Natural flood management (NFM) is an emerging form of land management which works with natural processes to reduce flood risk. The evidence basis for NFM schemes is immature but is growing, with wetland unimproved grassland being a particularly understudied ecosystem in need of evidence-based research. The research presented in this thesis aimed to assess the extent to which unimproved grassland, a formerly extensive habitat that has been greatly reduced by intensive agriculture, could provide NFM benefits. This study specifically focused on unimproved grassland in southwest England known as Culm grassland; comprising of purple moor grass (Molinia caerulea) and rush pasture (Juncus effusus). Improved grassland (Lolium perenne) fields were used as a comparison/control as the grassland species which now dominates North-west European agricultural landscapes.
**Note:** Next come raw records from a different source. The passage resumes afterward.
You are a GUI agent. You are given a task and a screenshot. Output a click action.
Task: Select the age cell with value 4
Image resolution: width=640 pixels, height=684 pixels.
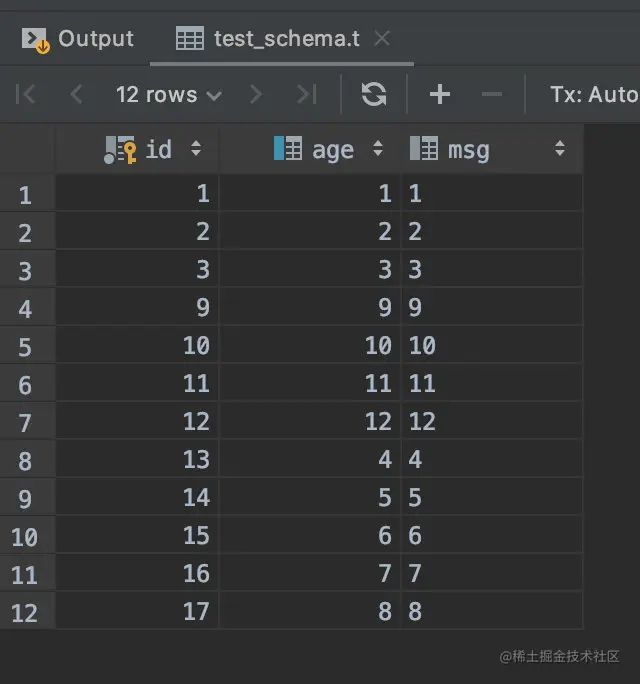click(x=310, y=459)
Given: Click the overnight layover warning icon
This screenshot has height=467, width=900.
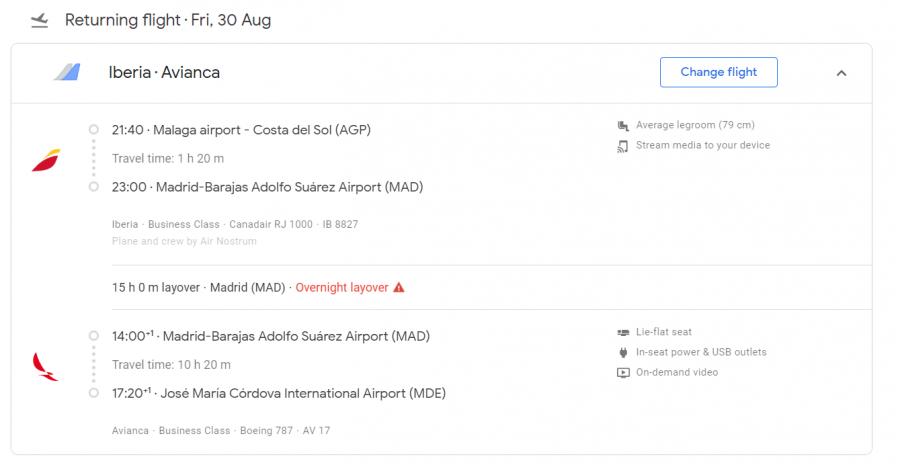Looking at the screenshot, I should click(x=399, y=288).
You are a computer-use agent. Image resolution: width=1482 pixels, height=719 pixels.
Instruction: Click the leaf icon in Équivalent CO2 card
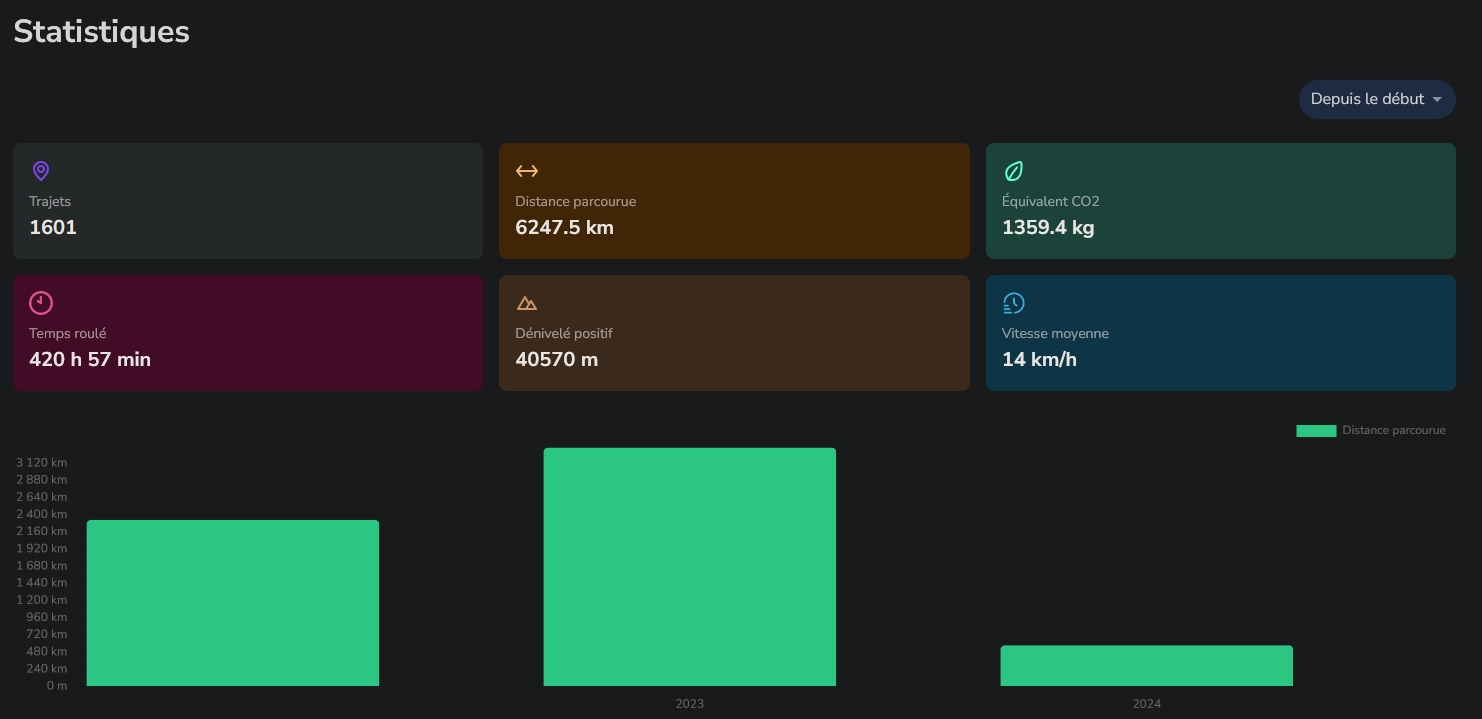pyautogui.click(x=1014, y=171)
The study was divided into four objectives spanning a range of spatial scales to gain a multi-scale understanding of unimproved grassland hydrology. Objective 1 focused upon soil and water table properties using soil sampling and water table monitoring via dipwells. Results showed that M. caerulea and J. effusus dominated fields had on average significantly less compacted soil and slowly released water after rainfall events, compared to the more compacted and flashier L. perenne dominated sites. The research was continued in Objective 2 which used a rainfall simulator to mimic a 40 mm/hr rainfall event over plots of the three grassland types. Results showed a significant relationship between soil compaction and when saturation was reached, but volume of runoff was likely influenced by vegetation density within each plot, as no clear relationship between grassland type and overland flow was found. Objective 3 quantified surface flow pathway length in a field of M. caerulea and L. perenne using an unpiloted aerial vehicle and structure from motion photogrammetry to produce a detailed surface model through which surface flow pathways could be measured. The M. caerulea field had on average 1.4 times greater flow pathway length than the L. perenne control field and a rougher round/vegetation surface which could delay and store surface water. All three field experiments fed into Objective 4: sub-catchment rainfall-runoff response modelling of the Upper Tamar. Scenarios of 0, 10, 20 and 30% unimproved grassland restoration were modelled to assess potential impacts on within river flood hydrographs. Results showed peak flow and peak volume were reduced with increasing unimproved grassland extent. The four objectives of this study showed that unimproved grassland restoration has a place in the NFM toolkit, and that unimproved grassland can deliver other environmental benefits such as greater carbon storage and a diverse habitat for wildlife.